Dans l’affaire T‑101/17,

Apple Distribution International, établie à Cork (Irlande), représentée par Mes S. Schwiddessen, H. Lutz, N. Niejahr et A. Patsa, avocats,

partie requérante,

contre

Commission européenne, représentée par Mme J. Samnadda, MM. G. Braun et B. Stromsky, en qualité d’agents,

partie défenderesse,

ayant pour objet une demande fondée sur l’article 263 TFUE et tendant à l’annulation de la décision (UE) 2016/2042 de la Commission, du 1er septembre 2016, relative au régime d’aides SA.38418 – 2014/C (ex 2014/N), que l’Allemagne entend mettre en œuvre pour soutenir la production et la distribution cinématographiques (JO 2016, L 314, p. 63),

LE TRIBUNAL (huitième chambre),

composé de MM. A. M. Collins (rapporteur), président, R. Barents et J. Passer, juges,

greffier : M. E. Coulon,

rend la présente

Ordonnance

 Antécédents du litige

1        Le Gesetz über Maßnahmen zur Förderung des deutschen Films (Filmförderungsgesetz) (loi sur le financement de la production cinématographique), du 25 juin 1979 (BGBl. 1979 I, p. 803), codifie un régime d’aides en faveur de la production, de la distribution et de la projection de films, lequel est financé par une taxe spéciale à verser par les entreprises du secteur du cinéma et de la vidéo ainsi que par les télédiffuseurs.

2        Le 3 décembre 2013, par la décision C(2013) 8679 final concernant l’aide d’État SA.36753 (2013/N), la Commission européenne a déclaré compatible avec l’article 107, paragraphe 3, sous d), TFUE, jusqu’au 31 décembre 2016, le régime d’aides en faveur de fournisseurs établis en Allemagne (ci-après le « régime d’aides existant »).

3        Le 4 mars 2014, la République fédérale d’Allemagne a notifié à la Commission un amendement au régime d’aides existant (ci-après l’« amendement ») conformément à l’article 108, paragraphe 3, TFUE.

4        L’amendement avait un double effet.
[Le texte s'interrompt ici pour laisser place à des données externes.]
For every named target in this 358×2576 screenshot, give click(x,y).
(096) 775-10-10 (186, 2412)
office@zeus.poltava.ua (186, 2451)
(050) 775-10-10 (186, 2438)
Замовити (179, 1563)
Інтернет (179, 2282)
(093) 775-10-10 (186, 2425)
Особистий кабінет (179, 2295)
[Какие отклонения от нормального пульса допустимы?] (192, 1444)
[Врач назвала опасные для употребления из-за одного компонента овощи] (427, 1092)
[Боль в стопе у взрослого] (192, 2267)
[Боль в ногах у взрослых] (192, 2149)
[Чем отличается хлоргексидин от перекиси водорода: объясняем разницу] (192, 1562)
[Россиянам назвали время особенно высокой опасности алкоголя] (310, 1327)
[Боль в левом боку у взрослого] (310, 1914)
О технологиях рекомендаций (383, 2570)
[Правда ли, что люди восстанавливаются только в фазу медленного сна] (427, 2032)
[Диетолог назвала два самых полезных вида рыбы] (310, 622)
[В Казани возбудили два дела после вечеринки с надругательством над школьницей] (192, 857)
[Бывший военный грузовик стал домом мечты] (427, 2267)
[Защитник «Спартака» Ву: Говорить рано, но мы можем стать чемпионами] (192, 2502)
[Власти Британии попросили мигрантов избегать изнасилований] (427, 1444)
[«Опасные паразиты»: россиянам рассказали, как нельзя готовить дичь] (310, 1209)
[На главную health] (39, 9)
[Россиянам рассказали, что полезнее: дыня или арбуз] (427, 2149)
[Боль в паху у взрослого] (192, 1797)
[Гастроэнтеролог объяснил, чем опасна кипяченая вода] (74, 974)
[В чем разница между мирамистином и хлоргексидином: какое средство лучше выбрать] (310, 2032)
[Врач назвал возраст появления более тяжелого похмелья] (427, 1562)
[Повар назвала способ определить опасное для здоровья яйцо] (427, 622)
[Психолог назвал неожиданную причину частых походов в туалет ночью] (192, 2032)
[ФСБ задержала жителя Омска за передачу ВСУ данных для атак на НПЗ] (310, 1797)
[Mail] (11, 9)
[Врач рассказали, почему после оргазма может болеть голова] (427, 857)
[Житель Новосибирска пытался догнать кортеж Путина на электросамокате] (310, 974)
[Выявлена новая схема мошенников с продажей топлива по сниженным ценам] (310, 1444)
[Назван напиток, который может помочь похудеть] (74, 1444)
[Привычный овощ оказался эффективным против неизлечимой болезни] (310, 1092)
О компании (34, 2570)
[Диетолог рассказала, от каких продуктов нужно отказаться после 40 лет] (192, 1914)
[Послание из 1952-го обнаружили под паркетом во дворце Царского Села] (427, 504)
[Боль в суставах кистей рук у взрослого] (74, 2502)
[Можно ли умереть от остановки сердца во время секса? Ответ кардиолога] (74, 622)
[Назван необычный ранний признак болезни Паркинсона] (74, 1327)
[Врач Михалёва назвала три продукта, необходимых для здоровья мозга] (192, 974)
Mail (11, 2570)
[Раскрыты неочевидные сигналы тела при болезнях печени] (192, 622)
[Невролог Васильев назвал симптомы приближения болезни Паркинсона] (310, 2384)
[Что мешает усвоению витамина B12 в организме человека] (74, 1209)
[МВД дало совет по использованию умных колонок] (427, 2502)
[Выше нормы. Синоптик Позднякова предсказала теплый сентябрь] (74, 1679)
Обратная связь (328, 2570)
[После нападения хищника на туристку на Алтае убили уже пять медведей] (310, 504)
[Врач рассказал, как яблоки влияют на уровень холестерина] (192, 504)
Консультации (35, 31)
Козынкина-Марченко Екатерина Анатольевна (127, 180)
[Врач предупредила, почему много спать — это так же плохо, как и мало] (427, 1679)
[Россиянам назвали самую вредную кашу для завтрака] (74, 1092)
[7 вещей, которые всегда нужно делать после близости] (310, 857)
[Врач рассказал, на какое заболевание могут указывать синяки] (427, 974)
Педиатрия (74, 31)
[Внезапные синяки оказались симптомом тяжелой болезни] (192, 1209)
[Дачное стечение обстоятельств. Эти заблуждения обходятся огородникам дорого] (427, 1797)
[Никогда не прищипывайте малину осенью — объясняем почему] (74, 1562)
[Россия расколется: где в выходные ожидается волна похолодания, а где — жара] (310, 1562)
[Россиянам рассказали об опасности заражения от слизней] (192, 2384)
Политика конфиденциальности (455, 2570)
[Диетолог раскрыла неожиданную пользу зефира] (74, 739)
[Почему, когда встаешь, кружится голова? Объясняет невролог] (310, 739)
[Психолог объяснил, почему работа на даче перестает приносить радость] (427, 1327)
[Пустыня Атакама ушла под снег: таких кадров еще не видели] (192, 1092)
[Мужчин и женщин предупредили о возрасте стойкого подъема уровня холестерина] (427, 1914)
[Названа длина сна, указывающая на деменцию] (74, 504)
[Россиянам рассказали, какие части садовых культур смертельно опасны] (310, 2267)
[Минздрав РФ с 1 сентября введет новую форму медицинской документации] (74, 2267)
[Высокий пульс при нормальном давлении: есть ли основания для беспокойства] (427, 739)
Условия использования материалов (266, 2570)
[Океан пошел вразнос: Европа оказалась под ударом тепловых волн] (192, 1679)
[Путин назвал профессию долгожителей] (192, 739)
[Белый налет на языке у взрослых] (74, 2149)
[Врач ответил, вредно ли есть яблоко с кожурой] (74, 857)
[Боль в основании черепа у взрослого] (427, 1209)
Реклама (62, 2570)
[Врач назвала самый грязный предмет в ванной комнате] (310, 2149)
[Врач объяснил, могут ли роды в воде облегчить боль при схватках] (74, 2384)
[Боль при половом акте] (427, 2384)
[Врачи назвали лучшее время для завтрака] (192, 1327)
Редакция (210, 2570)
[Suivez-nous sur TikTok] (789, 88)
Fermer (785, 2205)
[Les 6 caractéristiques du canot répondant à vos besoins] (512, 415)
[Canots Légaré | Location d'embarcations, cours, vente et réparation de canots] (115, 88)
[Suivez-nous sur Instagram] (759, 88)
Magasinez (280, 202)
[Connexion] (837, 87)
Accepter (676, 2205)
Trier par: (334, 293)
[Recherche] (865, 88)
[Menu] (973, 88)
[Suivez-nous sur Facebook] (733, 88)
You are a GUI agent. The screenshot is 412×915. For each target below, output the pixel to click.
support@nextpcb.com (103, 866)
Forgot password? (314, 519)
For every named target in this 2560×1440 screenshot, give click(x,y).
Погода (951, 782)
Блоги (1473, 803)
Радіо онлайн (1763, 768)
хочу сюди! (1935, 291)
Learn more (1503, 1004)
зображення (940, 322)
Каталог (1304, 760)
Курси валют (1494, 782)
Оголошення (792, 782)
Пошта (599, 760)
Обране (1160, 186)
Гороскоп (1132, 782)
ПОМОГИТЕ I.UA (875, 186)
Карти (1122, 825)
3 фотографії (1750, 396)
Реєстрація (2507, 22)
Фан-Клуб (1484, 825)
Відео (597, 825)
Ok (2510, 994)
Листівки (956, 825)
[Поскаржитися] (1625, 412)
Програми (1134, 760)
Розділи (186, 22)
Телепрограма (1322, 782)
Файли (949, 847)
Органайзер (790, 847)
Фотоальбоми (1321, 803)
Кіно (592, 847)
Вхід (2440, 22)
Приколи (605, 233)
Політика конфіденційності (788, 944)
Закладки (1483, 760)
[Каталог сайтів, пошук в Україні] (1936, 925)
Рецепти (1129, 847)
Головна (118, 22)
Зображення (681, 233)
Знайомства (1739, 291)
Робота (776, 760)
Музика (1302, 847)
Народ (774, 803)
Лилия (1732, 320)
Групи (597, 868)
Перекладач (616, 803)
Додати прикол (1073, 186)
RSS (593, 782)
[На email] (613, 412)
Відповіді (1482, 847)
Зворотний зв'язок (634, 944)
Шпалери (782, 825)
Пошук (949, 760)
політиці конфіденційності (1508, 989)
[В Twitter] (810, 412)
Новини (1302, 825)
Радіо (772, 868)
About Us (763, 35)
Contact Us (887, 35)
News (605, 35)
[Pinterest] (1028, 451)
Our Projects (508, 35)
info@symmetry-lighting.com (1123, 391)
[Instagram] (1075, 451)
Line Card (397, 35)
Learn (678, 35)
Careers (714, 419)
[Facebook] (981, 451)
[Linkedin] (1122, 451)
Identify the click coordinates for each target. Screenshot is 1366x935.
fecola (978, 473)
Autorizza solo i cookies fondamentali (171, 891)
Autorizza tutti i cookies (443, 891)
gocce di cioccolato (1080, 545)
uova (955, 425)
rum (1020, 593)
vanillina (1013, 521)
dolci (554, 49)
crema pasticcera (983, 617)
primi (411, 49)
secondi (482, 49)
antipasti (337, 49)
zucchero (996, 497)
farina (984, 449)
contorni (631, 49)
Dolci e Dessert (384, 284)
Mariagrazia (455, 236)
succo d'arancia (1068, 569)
D’une part, il étendait l’assujettissement à la taxe aux fournisseurs de services de vidéo à la demande établis en dehors de l’Allemagne et réalisant des recettes auprès de clients en Allemagne grâce à une présence sur Internet en allemand. D’autre part, l’admissibilité au bénéfice de l’aide était également étendue à ces fournisseurs étrangers de services de vidéo à la demande. L’obligation de payer la taxe ne s’appliquait toutefois pas si le chiffre d’affaires des entreprises concernées était grevé, sur le lieu du siège de celles-ci, par une contribution financière comparable destinée à la promotion des œuvres cinématographiques par des institutions chargées de cette promotion. Comme c’était le cas dans le cadre du régime d’aides existant, les recettes provenant du paiement de la taxe étaient versées à un fonds. Ce fonds, géré par le Filmförderungsanstalt (Agence de promotion cinématographique, Allemagne, ci-après le « FFA »), poursuit différents objectifs culturels dans le secteur audiovisuel, en apportant notamment un soutien financier au secteur de la vidéo à la demande.

5        L’amendement devait s’appliquer à partir de la date de son approbation par la Commission et jusqu’au 31 décembre 2016. Le Nichtanwendungserlass des Beauftragten der Bundesregierung für Kultur und Medien (BKM) [décret de suspension de l’arrêté du commissaire fédéral à la culture et aux médias (BKM)], du 11 novembre 2013, précisait cependant que, si la Commission approuvait l’amendement, la taxe serait recouvrée rétroactivement à partir de la date de l’entrée en vigueur de l’amendement, à savoir le 1er janvier 2014.

6        Le 17 octobre 2014, la Commission a ouvert une enquête.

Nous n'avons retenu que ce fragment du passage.